Update: Inchi hat ein Zuhause gefunden 🙂

Inchi hatte einen denkbar schlechten Start in ihr Leben. Wenige Wochen alt, wurde sie in einer Tüte am Feldrand gefunden. Gesundheitlich in einem schwierigen Zustand, völlig unterernährt, verlaust, verfloht kam sie mit einem weiteren Welpen ins Tierheim. Hier brauchte sie etwas Zeit um anzukommen, zu Kräften zu kommen, Parasiten los zu werden die sie an einer gesunden Entwicklung hindern konnten.

Inchi kommt auf ihre Pflegestelle

Von nun an sollte es nur noch aufwärts gehen für Inchi. Anfang Juli konnte sie zu uns auf die Pflegestelle nach Werne ziehen.

Schwer beeindruckt mussten wir sie aus ihrer Box heben. Sich unsichtbar machen wäre wahrscheinlich ihre Strategie gewesen.

Aber jetzt gibt es kein Zurück mehr. Ab jetzt heißt es sich im neuen Umfeld zurechtfinden, anpassen und Ängste überwinden.

Von den ersten Tagen bis heute hat Inchi sich sehr schön entwickeln können.

Sie ist ein eher unsicherer Hund der es sehr zu schätzen weiß, wenn man ihr mit Leine oder Box den Weg vorgibt. In den ersten Tagen brauchte sie unseren Hausleinen-Faden und auch die Gartenleine war immer an ihrem Geschirr.
Hatte sie doch immer die Idee erst mal zu verschwinden wenn Mensch etwas von ihr wollte. Heute, knapp 4 Wochen später ist das Geschichte. Inchi bewegt sich im Haus sicher, läuft mir gerne hinterher oder ist ganz nah bei mir. Ob bei der Arbeit im Homeoffice oder abends beim Chillen mit der Familie.

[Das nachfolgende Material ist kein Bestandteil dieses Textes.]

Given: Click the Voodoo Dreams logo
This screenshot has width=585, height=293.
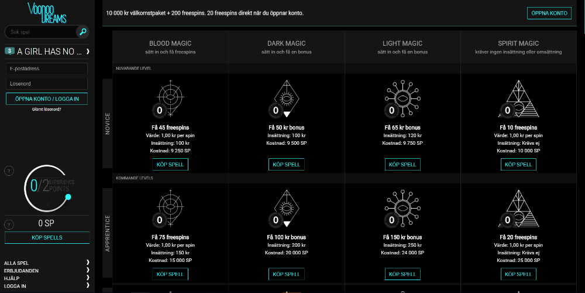Looking at the screenshot, I should [46, 12].
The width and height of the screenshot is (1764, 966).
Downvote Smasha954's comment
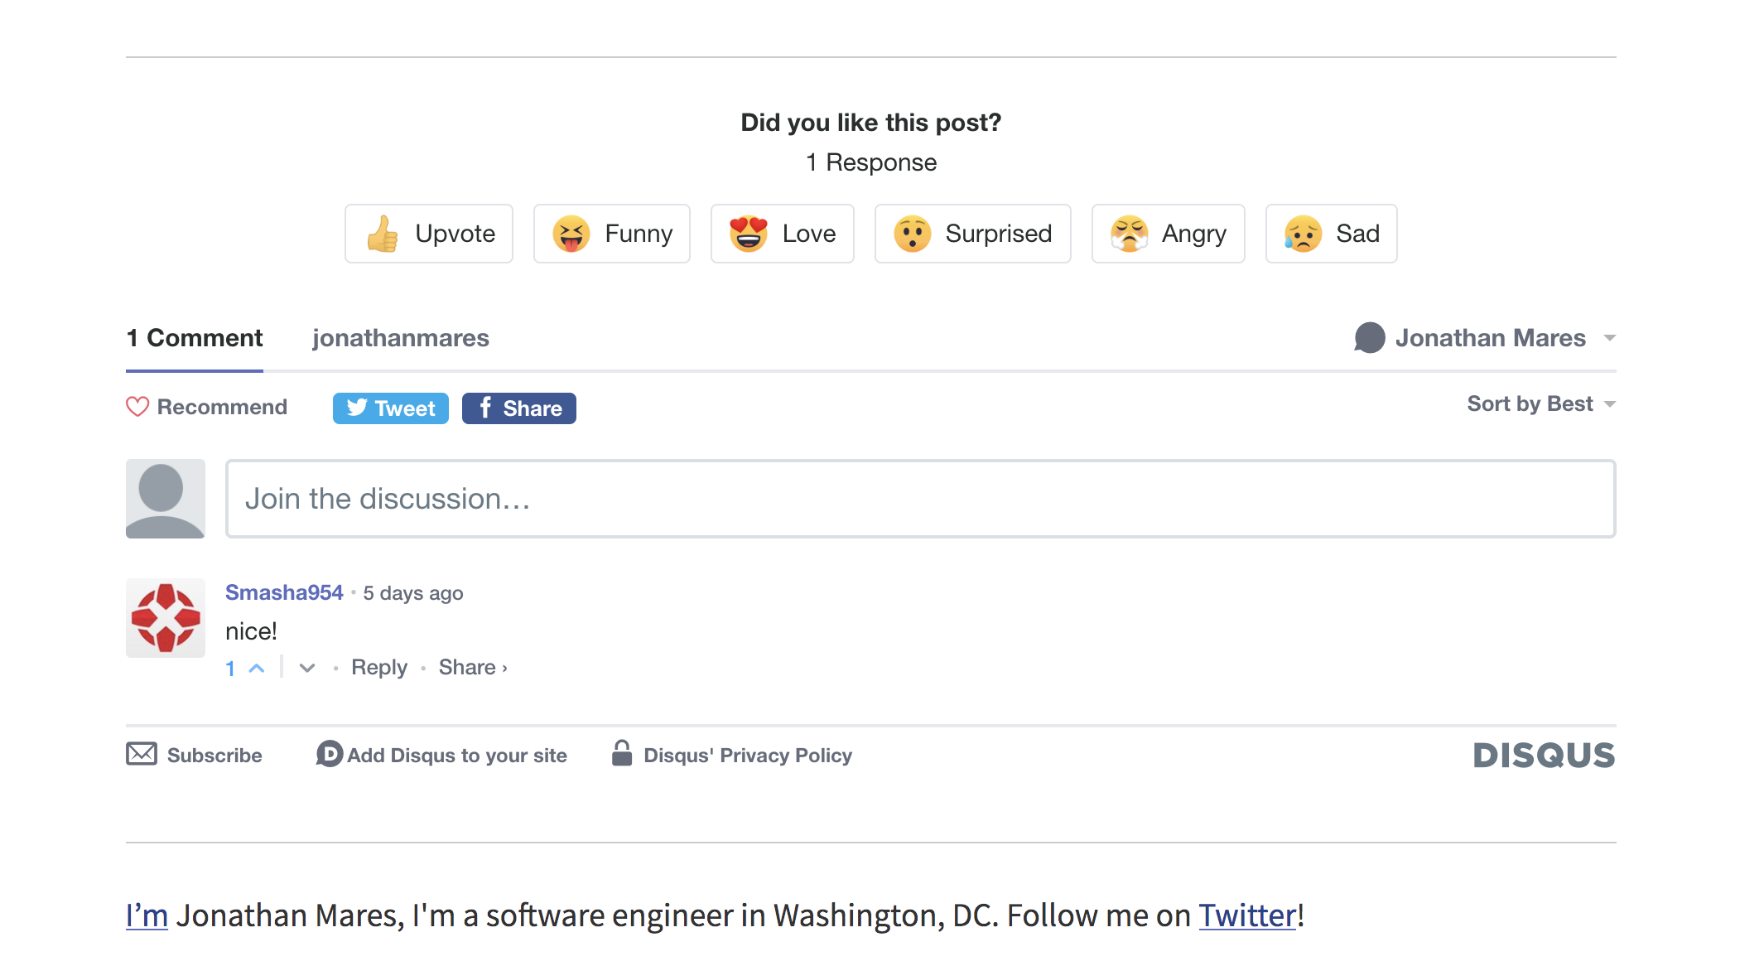click(x=306, y=668)
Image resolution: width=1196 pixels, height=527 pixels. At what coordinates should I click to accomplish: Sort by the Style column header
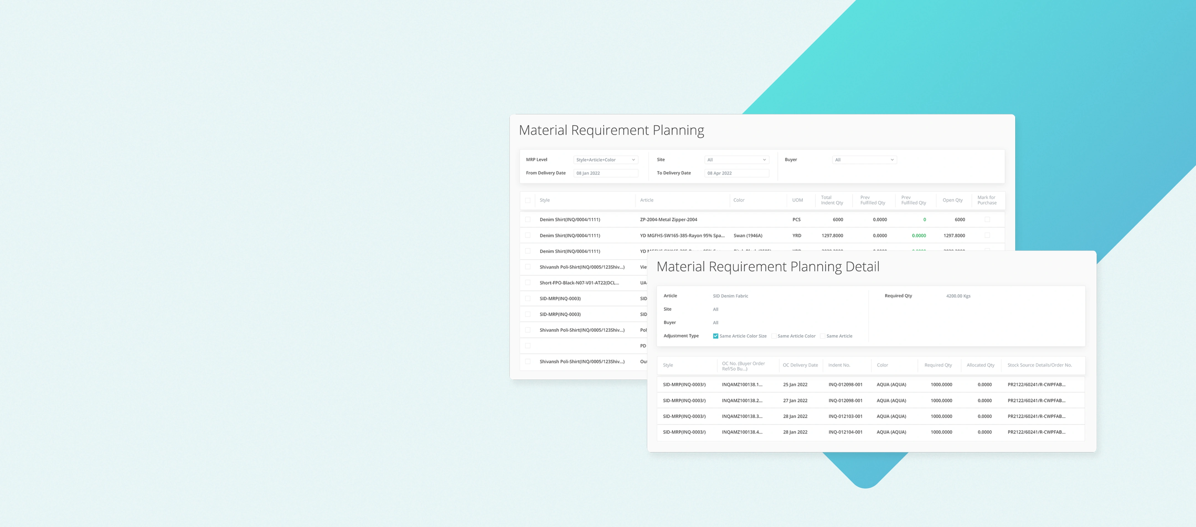pyautogui.click(x=545, y=200)
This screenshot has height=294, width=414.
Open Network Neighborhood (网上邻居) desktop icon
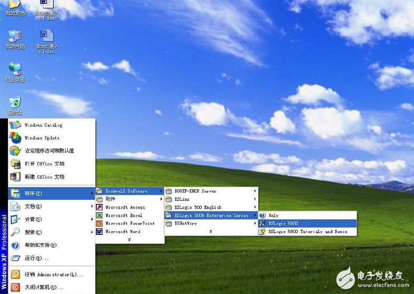click(x=15, y=69)
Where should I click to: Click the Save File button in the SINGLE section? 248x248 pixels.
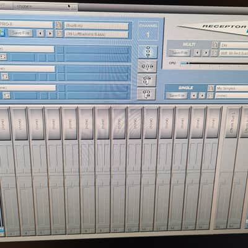[177, 95]
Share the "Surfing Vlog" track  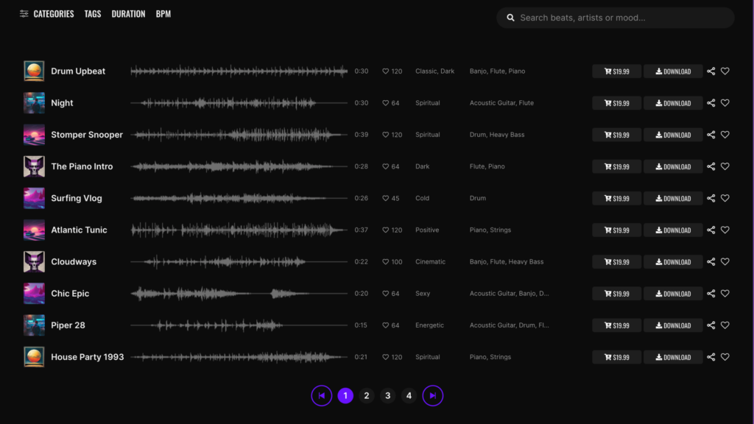click(711, 198)
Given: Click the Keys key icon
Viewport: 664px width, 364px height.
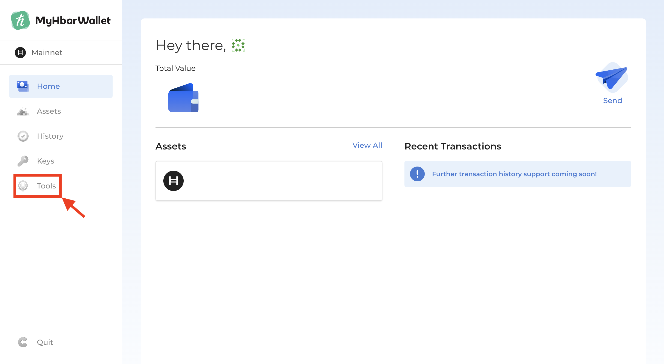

Überhaupt kann sie jetzt schon „ganz viel“. Was? Nun, sie verrichtet alle ihre Geschäfte zuverlässig draußen, geht super gerne in der Natur spazieren, fährt brav im Auto mit, bleibt auch mal lieb alleine wenn es nötig ist. Sie weiß sich zu benehmen im Haus. Stellt nicht unser Leben auf den Kopf, sondern ist da und fügt sich ein. Das in der Regel sehr leise und freundlich.

Mit anderen Hunden versteht sie sich ausgezeichnet.

Unsere Hunde helfen ihr, wenn es mal wieder unheimlich wird. Sie schaut sich ab wie die Dinge gehen könnten und kann sich schneller überwinden. Wie kann man Inchi beschreiben? Wir sehen in ihr ein sensibles Wesen, das für alles einfach etwas mehr Zeit braucht. Aggressiv hat sie sich hier nie gezeigt. Wenn es unheimlich wird ist ihre Devise abtauchen. Hat man Zeit und Geduld für sie, ist sie ein eher unkomplizierter Charakter. Schließt sich ihrem Menschen gerne an, kann mit den Hunden der Pflegestelle chillen oder spielen. Beim Spielen darf es aber auch nicht zu ruppig zugehen, auch dabei ist sie eher zurückhaltend unterwegs.

Wie sollte Inchis zukünftiges Zuhause aussehen?

Inchi sollte in ein eher ruhiges Umfeld ziehen. Ein überschaubares Leben mit nicht ständig neuen Gegebenheiten.

Ein Häuschen oder eine Wohnung mit kleinem Garten wären auch toll. Ihre Menschen sollten Zeit und Geduld für sie mitbringen. Nicht etwa, weil sie „erzogen“ werden muss, sondern weil sie diese Zeit braucht um Vertrauen zu fassen. Hat man das, ist sie sehr eng bei ihren Menschen, schließt sich sehr schön an.

Ein weiterer Hund im neuen zuhause wäre sicher toll, es geht aber auch ohne.

Nette, einfühlsame Menschen sind Inchi wesentlich wichtiger als ein weiterer Hund.

Es sollte bedacht werden, dass Inchi sicher mal um die 30kg wiegen wird und ihre Menschen ihr auch dann noch körperlich gewachsen sein sollten.